__INSTRUCTIONS TO FOLLOW__
Begin at the line below that has "[Menu] (743, 52)" and stop after the line that has "Heart (313, 529)". Please restate only those lines, word for word.

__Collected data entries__
*** Block opens ***
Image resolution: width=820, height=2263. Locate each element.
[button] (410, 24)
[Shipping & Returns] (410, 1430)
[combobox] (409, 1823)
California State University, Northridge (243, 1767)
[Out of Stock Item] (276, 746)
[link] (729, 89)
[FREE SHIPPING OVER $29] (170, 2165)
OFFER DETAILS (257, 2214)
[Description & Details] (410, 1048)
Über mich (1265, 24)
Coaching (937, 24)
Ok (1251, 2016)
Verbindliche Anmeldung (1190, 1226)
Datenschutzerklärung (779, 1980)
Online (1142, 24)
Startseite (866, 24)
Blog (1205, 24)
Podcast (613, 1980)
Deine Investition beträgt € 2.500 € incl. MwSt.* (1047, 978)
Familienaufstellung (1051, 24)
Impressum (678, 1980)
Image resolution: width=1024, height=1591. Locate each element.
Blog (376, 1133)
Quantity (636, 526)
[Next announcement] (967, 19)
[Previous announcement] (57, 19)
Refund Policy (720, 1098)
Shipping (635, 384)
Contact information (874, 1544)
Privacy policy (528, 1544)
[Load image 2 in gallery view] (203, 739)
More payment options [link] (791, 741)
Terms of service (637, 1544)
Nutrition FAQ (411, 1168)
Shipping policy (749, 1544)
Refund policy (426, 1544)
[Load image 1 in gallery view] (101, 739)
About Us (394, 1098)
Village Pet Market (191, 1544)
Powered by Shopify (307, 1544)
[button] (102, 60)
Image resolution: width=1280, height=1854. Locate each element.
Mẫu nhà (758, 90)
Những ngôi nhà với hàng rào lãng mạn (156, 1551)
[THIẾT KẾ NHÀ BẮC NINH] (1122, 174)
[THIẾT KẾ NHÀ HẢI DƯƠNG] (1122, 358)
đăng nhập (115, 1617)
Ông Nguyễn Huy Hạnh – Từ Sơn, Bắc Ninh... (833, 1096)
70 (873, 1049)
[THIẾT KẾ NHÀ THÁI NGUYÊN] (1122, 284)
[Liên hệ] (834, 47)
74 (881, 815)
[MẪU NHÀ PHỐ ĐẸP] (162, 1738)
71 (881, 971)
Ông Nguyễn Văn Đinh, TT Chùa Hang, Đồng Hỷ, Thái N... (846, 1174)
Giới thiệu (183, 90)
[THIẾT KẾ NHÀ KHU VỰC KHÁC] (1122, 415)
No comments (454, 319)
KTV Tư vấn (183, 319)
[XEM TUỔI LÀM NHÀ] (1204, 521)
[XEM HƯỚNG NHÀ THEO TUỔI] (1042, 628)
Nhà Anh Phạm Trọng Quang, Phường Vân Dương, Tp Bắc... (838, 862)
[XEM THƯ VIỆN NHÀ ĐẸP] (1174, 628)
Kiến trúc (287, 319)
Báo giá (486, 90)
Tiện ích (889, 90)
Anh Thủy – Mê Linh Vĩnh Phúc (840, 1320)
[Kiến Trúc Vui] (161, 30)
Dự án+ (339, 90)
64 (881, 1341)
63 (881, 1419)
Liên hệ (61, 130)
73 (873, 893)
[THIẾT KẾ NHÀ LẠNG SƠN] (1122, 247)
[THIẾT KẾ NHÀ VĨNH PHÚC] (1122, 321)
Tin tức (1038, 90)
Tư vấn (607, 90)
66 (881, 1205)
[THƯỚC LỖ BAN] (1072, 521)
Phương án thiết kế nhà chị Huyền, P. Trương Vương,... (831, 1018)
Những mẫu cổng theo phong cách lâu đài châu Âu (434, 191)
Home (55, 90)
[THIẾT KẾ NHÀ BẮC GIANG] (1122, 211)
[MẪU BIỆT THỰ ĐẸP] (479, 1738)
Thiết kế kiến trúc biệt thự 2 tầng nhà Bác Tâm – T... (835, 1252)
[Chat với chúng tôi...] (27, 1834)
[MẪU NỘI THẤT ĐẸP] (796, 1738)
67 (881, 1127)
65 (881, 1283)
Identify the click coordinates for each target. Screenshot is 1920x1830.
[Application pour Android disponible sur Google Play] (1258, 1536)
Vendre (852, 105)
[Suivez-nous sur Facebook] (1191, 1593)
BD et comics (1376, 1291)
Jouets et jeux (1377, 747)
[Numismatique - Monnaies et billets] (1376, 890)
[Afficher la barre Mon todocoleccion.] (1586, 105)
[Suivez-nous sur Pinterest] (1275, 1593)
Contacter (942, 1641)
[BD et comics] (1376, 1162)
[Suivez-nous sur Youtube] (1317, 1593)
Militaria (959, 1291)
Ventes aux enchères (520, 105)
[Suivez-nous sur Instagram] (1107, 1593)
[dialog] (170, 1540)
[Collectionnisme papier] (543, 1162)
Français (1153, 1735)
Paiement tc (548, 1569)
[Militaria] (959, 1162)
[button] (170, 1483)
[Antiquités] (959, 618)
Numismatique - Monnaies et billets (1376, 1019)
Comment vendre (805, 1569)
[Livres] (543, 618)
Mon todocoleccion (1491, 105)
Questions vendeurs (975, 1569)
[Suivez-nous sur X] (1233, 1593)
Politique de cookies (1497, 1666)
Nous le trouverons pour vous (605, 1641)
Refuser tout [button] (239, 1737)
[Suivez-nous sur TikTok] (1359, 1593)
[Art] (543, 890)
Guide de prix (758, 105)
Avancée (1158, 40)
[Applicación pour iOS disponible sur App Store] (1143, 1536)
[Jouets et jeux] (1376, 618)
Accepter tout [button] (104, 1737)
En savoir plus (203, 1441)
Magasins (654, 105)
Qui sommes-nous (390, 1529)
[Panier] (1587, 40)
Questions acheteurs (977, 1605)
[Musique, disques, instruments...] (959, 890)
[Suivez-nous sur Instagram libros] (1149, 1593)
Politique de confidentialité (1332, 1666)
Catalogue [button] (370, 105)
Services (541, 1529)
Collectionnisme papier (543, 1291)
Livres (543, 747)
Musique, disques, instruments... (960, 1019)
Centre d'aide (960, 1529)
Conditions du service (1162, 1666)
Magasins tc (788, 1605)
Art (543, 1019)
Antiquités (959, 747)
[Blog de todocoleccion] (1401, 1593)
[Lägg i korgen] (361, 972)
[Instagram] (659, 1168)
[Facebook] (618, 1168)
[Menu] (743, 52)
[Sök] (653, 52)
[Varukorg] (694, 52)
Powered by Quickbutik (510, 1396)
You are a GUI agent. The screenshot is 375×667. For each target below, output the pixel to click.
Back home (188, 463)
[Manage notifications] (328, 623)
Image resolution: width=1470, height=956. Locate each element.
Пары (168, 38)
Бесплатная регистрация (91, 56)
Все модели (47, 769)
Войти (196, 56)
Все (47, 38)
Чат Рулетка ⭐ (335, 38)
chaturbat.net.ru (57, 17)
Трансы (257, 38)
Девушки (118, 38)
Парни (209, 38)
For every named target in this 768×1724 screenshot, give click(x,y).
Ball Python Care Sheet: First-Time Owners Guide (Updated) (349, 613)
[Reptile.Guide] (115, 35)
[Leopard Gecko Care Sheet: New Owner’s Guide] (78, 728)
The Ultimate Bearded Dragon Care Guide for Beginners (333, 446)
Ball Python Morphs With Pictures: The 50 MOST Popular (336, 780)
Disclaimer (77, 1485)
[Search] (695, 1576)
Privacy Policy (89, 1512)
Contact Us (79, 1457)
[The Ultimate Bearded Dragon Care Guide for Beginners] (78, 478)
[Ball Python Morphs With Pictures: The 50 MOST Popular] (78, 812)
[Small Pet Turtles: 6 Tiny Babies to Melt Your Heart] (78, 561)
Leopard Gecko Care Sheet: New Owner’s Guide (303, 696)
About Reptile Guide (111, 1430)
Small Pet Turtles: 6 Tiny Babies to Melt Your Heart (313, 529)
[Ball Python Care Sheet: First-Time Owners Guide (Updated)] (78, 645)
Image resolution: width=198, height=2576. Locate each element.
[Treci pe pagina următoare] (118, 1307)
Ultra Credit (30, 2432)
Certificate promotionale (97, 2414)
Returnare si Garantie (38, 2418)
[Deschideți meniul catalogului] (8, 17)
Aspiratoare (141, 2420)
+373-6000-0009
*** Block closes ***
__EXERCISE RESULT__
[Menu] (743, 52)
[Sök] (653, 52)
[Varukorg] (694, 52)
Powered by Quickbutik (510, 1396)
You are a GUI agent. The screenshot is 375×667. For each target below, output the pixel to click.
Back home (188, 463)
[Manage notifications] (328, 623)
Image resolution: width=1470, height=956. Locate each element.
Пары (168, 38)
Бесплатная регистрация (91, 56)
Все модели (47, 769)
Войти (196, 56)
Все (47, 38)
Чат Рулетка ⭐ (335, 38)
chaturbat.net.ru (57, 17)
Трансы (257, 38)
Девушки (118, 38)
Парни (209, 38)
For every named target in this 768×1724 screenshot, give click(x,y).
Ball Python Care Sheet: First-Time Owners Guide (Updated) (349, 613)
[Reptile.Guide] (115, 35)
[Leopard Gecko Care Sheet: New Owner’s Guide] (78, 728)
The Ultimate Bearded Dragon Care Guide for Beginners (333, 446)
Ball Python Morphs With Pictures: The 50 MOST Popular (336, 780)
Disclaimer (77, 1485)
[Search] (695, 1576)
Privacy Policy (89, 1512)
Contact Us (79, 1457)
[The Ultimate Bearded Dragon Care Guide for Beginners] (78, 478)
[Ball Python Morphs With Pictures: The 50 MOST Popular] (78, 812)
[Small Pet Turtles: 6 Tiny Babies to Melt Your Heart] (78, 561)
Leopard Gecko Care Sheet: New Owner’s Guide (303, 696)
About Reptile Guide (111, 1430)
Small Pet Turtles: 6 Tiny Babies to Melt Your Heart (313, 529)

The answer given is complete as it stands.